LunaticJape
LunaticJape

Reputation: 1584

How to match std::stringstream through AST?

Target code block:

int age = 5;
std::stringstream q;
q << "my name "
<< "is Tom, "
<< "my age is " << age;

I'm trying to create a matcher to match the entire block from the second line.

I tried a very case specific matcher, but it does not work. My goal is to match similar code blocks, where the LHS and RHS number is not fixed.

cxxOperatorCallExpr(hasOverloadedOperatorName("<<"),
  hasLHS(ignoringParenImpCasts(expr(anyOf(
    stringLiteral().bind("firstString"),
    stringLiteral().bind("secondString"),
    stringLiteral().bind("thirdString"))))),
  hasRHS(ignoringParenImpCasts(expr(anyOf(
    declRefExpr(to(varDecl(hasType(cxxRecordDecl(hasName("std::stringstream")))))),
    declRefExpr(hasType(isInteger())))))))

I tried to test from finding the line std::stringstream q; with varDecl(hasType(cxxRecordDecl(hasName("std::stringstream")))), but it returns empty as well.

How should I start or even how to build a matcher based on the ast dump log?

Appreciate any help.

Upvotes: 1

Views: 59

Answers (1)

Scott McPeak
Scott McPeak

Reputation: 12749

Match a variable declaration of type std::stringstream

Starting with the second question, to match a variable declaration of type std::stringstream, use a Clang AST matcher like this:

varDecl(
  hasType(
    asString("std::stringstream")
  )
)

The asString matcher turns the type into a string, making it reasonably easy to use.

The attempted matcher in the question:

varDecl(hasType(cxxRecordDecl(hasName("std::stringstream"))))

fails for a few reasons:

  • The sequence hasType(cxxRecordDecl(...)) will never match because cxxRecordDecl matches a declaration (a piece of syntax) while hasType matches a types (an abstract semantic notion). You would need to at least insert hasDeclaration between the two, but that cannot be directly applied until the kind of type has been further refined, since not all types have declarations.

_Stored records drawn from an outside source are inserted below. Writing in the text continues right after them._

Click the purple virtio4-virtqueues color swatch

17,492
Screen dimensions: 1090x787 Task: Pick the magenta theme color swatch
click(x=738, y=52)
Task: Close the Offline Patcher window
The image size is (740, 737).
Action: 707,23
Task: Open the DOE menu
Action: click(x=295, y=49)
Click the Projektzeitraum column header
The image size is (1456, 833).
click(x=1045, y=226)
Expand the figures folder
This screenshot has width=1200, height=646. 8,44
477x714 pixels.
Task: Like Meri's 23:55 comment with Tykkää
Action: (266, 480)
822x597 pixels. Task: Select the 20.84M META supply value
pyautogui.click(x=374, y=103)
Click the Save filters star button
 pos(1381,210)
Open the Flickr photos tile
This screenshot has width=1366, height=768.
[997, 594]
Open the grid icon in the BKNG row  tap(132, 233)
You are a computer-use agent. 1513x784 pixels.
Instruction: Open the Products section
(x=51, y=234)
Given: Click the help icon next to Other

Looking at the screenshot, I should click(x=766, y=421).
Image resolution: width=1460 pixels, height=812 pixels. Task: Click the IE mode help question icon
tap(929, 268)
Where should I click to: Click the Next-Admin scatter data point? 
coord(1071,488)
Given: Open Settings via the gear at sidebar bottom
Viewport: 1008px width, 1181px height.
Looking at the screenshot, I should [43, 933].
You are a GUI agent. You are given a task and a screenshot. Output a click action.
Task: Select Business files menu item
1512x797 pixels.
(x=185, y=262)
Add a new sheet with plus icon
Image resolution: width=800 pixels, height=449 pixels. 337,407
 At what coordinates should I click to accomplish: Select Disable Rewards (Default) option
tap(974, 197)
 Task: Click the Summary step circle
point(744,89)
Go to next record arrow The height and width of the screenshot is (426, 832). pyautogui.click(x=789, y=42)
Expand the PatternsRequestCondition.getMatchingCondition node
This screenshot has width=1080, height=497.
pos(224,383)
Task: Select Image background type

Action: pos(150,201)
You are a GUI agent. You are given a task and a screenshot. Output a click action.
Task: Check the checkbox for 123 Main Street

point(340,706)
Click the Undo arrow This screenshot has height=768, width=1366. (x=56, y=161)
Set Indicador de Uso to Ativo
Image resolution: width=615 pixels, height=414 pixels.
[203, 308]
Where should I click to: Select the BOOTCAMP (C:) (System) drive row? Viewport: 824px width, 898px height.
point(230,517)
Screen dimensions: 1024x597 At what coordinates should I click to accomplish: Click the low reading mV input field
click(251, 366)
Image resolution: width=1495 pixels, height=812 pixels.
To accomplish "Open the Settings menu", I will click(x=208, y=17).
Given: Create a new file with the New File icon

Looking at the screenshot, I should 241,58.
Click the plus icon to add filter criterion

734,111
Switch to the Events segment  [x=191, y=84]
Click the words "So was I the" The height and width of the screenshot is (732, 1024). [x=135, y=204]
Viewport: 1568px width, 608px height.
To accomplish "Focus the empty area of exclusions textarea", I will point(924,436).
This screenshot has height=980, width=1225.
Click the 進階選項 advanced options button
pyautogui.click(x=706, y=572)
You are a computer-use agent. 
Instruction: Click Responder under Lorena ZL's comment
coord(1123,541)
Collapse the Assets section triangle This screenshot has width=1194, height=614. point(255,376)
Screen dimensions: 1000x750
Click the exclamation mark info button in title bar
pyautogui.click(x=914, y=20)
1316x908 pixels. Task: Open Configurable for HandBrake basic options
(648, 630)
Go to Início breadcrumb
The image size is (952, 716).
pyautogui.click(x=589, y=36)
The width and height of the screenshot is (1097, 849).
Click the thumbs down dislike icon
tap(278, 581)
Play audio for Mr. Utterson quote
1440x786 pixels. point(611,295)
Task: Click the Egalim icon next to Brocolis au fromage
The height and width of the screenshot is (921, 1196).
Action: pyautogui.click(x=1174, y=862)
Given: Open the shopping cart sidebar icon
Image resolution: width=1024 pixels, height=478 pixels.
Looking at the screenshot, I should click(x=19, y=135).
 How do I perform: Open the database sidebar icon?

  • The actual type in this case is an ElaboratedType, which Clang seemingly sprinkles throughout its Type structures in a way I find somewhat unpredictable. That makes it hard in general to match Types.

  • The type to which the name std::stringstream refers is a TypedefType for a template specialization, rather than a stand-alone class, so cxxRecordDecl won't match. (Note: TypedefType is used for type aliases created with either typedef or using.)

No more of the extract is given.